--- Instructions ---
- a) Reproduce, word for word, the stretch of the notes on 3D user interface input hardware from "Discussion of a" through "and computer games.".
- b) Pick up the notes on 3D user interface input hardware after their last sentence and carry them forward.

UNIT-2 3D USER INTERFACE INPUT HARDWARE

 

Introduction

This chapter continues our discussion of the hardware commonly used in 3D UIs. We examine a variety of input devices that are used in both immersive and desktop applications and their effect on 3D UIs. We also examine how to choose input devices for different 3D applications by looking at some important device attributes, taxonomies, and evidence from empirical studies.

Roadmap For 3D UIs

Discussion of a variety of different input devices used in 3D interfaces and how they affect interaction techniques. These devices are broken up into the following categories:

• desktop input devices
• input device characteristics
• tracking devices
• 3D mice
• special-purpose input device
• direct human input

Desktop Input Devices

Many input devices are used in desktop 3D UIs. Many of these devices have been used and designed for traditional 2D desktop applications such as word processing, spreadsheets, and drawing. However, with appropriate mappings, these devices also work well in 3D UIs and in 3D applications such as modeling and computer games. 

Typically used in desktop 3D UIs

• Active sensing
• Used in more immersive settings with appropriate mappings

Types

• Keyboards
• 2D mice and trackballs
• Pen and touch-based tablets
• Joysticks Desktop
• Desktop 6-DOF input devices  

Keyboard

The keyboard is a classic example of an active sensing input device. They are commonly used in many desktop 3D applications from modeling to computer games. For example, the arrow keys are often used as input for simple travel techniques in first-person shooter computer games.

• Contains a set of discrete components (buttons)
• Often used in 3D modeling and computer games

Traditional keyboards not conducive to immersive VR and mobile AR

• Device not portable enough

Several keyboard designs for alphanumeric characters in VR and AR

2D mice and trackballs

Two-dimensional mice and trackballs are other classic examples of desktop input devices made popular by the windows, icons, menus, and pointers (WIMP) interface metaphor (van Dam 1997). The mouse is one of the most widely used devices in traditional 2D input tasks and comes in many different varieties. The trackball is basically an upside-down mouse. Instead of moving the whole device to move the pointer, the user manipulates a rotatable ball embedded in the device.

(Collected data entries)

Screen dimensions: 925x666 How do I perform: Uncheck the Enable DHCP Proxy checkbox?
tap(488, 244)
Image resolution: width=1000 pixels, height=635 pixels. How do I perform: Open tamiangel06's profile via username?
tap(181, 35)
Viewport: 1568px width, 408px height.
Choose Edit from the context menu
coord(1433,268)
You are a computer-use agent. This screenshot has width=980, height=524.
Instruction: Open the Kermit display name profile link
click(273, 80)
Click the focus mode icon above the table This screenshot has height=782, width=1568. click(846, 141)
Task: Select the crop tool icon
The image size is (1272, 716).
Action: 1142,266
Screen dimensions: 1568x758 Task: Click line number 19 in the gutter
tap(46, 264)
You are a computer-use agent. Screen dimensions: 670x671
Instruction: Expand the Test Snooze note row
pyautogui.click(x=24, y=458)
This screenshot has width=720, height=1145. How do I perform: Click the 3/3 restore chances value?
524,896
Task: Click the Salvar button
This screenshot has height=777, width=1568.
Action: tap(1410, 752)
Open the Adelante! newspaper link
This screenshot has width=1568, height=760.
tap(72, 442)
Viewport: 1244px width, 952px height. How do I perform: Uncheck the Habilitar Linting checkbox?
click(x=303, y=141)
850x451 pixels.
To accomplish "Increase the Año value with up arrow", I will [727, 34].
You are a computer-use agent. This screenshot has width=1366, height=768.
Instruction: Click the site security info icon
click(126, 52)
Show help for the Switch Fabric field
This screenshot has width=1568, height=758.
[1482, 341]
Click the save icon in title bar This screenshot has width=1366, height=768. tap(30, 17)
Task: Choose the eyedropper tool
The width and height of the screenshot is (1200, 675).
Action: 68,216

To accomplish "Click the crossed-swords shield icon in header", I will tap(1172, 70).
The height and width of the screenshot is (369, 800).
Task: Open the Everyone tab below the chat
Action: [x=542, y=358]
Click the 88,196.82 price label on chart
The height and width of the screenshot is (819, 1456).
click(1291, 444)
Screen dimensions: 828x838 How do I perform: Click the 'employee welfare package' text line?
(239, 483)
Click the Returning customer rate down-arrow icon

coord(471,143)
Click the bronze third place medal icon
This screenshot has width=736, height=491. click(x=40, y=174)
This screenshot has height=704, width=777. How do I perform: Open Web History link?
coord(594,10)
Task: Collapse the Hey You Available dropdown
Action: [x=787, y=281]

--- Results of the exercise ---
- a)
Discussion of a variety of different input devices used in 3D interfaces and how they affect interaction techniques. These devices are broken up into the following categories:

• desktop input devices
• input device characteristics
• tracking devices
• 3D mice
• special-purpose input device
• direct human input

Desktop Input Devices

Many input devices are used in desktop 3D UIs. Many of these devices have been used and designed for traditional 2D desktop applications such as word processing, spreadsheets, and drawing. However, with appropriate mappings, these devices also work well in 3D UIs and in 3D applications such as modeling and computer games.

- b)
Two essential components:

• Continuous 2D locator
• Set of discrete components

Pen and touch-based tablets

These devices have a manually continuous component (i.e., a 2D locator) for controlling a cursor and generating 2D pixel coordinate values when the stylus is moving on or hovering over the tablet surface.

• The stylus can move on or hover over the surface
• One or more fingers for multi-touch
• Most devices have buttons to generate discrete events

Absolute devices – reports where the stylus or touch is in the fixed reference frame of tablet surface

The smaller device can be used in immersive VR, mobile, and AR settings

Larger devices can be used in desktop and display wall settings

Pen and paper style interface (pen and tablet metaphor)

Joysticks Desktop

Joysticks are another example of input devices traditionally used on the desktop and with a long history as a computer input peripheral. These devices are similar to mice and pen-based tablets in that they have a combination of a manually continuous 2D locator and a set of discrete components such as buttons and other switches. However, there is an important distinction between the mouse and the joystick. With a mouse, the cursor stops moving as soon as the mouse stops moving. With a joystick, the cursor typically continues moving in the direction the joystick is pointing.

Types

• Isotonic: joystick handle must be returned to the neutral position to stop the cursor (rate control)
• Isometric: have a large spring constant so they cannot be perceptibly moved (output varies with user force)

Desktop 6-DOF Input Devices

Derivative of joystick

Uses isometric forces to collect 3D position and orientation data

• Push/pull for translation
• Twist/tilt for orientation

Designed specifically for 3D desktop

Input Device Characteristics

Degrees of freedom (DOF) – degree of freedom is a specific, independent way the body moves in space.

• 6 DOF has three position values (x, y, z) and three orientation values (yaw, pitch, roll)

Input frequency -  

• Discrete (one data value at a time)
• Continuous (multiple data values in sequence) 
• Combination (discrete and continuous modes)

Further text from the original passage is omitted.